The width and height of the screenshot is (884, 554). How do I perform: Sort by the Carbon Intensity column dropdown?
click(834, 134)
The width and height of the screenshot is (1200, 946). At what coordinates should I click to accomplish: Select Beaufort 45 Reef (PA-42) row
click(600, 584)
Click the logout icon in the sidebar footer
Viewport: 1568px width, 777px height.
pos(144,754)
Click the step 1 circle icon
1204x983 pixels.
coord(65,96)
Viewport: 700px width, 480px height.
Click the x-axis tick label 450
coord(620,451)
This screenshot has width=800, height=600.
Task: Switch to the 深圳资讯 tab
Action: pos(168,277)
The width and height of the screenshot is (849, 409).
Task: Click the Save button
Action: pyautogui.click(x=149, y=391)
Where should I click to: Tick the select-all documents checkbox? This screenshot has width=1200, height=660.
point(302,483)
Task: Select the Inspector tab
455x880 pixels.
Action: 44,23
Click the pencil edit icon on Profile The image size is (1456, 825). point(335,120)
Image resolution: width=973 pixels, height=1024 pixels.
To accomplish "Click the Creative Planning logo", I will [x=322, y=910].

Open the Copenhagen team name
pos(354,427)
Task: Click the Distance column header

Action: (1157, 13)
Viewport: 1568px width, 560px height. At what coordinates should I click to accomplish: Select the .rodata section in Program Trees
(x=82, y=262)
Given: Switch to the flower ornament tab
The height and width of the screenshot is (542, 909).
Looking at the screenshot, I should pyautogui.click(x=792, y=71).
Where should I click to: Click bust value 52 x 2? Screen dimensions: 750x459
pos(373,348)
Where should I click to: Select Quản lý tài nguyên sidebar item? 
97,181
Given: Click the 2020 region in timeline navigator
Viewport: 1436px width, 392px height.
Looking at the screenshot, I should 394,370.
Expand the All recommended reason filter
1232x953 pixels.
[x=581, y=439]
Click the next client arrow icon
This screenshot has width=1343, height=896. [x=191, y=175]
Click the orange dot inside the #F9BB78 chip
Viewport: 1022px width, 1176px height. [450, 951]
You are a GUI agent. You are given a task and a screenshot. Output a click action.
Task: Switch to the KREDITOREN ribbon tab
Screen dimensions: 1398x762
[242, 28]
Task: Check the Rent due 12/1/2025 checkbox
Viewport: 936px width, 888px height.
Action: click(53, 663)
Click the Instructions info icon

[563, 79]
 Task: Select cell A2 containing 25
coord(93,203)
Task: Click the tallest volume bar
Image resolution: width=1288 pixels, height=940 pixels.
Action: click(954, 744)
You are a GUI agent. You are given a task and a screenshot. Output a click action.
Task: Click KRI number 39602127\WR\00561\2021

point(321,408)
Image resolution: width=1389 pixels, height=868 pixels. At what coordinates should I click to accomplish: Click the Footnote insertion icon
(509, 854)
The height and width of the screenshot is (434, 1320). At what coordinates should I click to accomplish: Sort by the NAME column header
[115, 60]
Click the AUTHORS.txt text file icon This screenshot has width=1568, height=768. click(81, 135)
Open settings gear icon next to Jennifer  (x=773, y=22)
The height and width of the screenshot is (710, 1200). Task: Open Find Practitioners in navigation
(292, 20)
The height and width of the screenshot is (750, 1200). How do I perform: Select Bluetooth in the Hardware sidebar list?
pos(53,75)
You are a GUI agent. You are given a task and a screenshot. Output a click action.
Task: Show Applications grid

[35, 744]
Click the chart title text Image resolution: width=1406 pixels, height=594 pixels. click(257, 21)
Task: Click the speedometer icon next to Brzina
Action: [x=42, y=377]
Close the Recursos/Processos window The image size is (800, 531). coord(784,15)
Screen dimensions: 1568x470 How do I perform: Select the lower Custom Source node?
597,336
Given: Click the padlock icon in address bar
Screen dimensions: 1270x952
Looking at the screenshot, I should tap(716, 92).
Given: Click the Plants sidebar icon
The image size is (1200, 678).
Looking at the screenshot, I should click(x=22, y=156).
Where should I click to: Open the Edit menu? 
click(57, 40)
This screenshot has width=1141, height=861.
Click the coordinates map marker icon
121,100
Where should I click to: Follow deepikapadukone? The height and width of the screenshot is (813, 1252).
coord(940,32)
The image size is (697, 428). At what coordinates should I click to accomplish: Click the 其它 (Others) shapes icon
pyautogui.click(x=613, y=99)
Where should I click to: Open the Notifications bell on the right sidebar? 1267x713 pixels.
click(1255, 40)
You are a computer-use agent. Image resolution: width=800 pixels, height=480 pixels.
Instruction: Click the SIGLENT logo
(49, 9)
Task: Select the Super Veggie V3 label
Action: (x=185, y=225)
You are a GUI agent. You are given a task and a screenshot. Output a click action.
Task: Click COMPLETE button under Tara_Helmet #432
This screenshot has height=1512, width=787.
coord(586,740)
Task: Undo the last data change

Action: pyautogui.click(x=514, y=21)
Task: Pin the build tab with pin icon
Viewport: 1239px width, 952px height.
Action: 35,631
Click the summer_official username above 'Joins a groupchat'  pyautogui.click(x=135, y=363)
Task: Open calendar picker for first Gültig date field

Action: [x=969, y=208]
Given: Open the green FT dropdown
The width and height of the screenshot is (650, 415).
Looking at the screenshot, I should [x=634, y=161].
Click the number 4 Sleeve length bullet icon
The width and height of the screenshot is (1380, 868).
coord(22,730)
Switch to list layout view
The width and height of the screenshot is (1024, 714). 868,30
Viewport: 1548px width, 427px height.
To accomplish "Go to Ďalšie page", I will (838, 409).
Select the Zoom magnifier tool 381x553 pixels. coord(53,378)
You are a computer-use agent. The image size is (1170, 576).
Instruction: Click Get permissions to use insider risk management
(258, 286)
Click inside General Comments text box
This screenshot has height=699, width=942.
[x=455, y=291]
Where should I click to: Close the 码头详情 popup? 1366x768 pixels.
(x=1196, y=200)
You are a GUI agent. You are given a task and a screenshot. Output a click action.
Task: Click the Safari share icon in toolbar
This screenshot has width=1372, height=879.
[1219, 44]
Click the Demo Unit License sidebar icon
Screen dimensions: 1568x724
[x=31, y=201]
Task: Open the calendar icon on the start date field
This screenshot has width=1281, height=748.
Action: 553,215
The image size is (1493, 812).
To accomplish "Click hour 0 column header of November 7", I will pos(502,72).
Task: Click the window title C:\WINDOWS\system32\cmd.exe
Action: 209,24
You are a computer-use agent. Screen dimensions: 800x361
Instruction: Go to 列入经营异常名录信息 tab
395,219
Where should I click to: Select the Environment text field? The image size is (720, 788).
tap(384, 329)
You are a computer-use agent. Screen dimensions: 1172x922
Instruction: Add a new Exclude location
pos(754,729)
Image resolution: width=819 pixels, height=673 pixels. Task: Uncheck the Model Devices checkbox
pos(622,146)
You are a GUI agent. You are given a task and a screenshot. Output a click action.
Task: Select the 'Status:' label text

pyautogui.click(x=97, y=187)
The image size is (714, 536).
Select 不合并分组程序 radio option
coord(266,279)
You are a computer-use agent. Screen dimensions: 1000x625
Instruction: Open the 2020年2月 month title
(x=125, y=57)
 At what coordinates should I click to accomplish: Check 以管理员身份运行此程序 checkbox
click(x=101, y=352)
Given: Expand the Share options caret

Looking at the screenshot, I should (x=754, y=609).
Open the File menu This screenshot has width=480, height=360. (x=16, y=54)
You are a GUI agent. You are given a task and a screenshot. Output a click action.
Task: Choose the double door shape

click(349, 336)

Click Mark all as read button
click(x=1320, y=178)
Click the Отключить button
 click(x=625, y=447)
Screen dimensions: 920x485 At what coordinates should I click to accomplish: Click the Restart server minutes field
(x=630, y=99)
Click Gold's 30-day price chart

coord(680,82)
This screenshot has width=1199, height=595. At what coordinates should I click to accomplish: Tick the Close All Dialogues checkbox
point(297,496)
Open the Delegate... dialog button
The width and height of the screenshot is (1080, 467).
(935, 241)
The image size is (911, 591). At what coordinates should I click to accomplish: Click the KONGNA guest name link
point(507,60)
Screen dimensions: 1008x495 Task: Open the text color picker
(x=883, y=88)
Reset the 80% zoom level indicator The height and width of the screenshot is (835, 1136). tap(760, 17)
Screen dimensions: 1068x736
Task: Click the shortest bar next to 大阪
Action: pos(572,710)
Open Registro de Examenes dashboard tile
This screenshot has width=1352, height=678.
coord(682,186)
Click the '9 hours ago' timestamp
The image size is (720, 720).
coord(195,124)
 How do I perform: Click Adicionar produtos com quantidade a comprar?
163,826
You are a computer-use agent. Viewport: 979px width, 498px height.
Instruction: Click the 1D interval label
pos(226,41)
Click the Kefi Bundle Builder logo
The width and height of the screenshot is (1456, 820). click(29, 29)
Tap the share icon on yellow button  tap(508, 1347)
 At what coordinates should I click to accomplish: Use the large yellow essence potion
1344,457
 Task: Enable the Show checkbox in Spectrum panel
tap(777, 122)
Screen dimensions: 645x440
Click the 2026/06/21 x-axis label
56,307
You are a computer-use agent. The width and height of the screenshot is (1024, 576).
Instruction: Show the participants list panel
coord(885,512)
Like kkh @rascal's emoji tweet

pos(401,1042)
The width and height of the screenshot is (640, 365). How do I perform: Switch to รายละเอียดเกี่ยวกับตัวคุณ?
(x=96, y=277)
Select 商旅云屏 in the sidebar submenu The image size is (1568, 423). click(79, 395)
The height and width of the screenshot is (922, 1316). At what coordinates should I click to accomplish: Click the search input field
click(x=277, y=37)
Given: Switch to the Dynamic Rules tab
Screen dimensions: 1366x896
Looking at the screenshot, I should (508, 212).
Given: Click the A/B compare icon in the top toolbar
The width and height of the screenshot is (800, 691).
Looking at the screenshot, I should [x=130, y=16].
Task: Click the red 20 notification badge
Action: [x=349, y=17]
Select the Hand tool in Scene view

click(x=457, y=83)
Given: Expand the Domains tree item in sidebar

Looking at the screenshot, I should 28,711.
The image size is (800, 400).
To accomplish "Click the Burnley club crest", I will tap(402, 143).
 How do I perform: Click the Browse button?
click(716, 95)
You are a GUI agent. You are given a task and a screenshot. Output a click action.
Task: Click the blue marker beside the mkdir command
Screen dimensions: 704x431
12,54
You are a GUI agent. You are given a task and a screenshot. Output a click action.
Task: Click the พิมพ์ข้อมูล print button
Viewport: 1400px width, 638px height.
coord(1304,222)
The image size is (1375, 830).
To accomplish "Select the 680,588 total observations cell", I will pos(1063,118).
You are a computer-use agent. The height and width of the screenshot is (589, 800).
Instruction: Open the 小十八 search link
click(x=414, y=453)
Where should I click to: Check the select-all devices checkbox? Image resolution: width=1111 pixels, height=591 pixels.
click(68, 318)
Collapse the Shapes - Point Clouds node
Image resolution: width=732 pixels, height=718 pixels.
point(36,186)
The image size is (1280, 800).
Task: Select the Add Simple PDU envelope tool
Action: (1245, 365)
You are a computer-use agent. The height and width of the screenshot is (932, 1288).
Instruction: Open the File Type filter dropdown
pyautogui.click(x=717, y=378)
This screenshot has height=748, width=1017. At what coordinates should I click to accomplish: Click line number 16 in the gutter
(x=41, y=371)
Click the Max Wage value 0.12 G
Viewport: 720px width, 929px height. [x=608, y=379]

....................

Check each line of the material for the string "toolbar" and state how many lines contain it, with only the number as the answer.

## EXERCISE ANSWER
2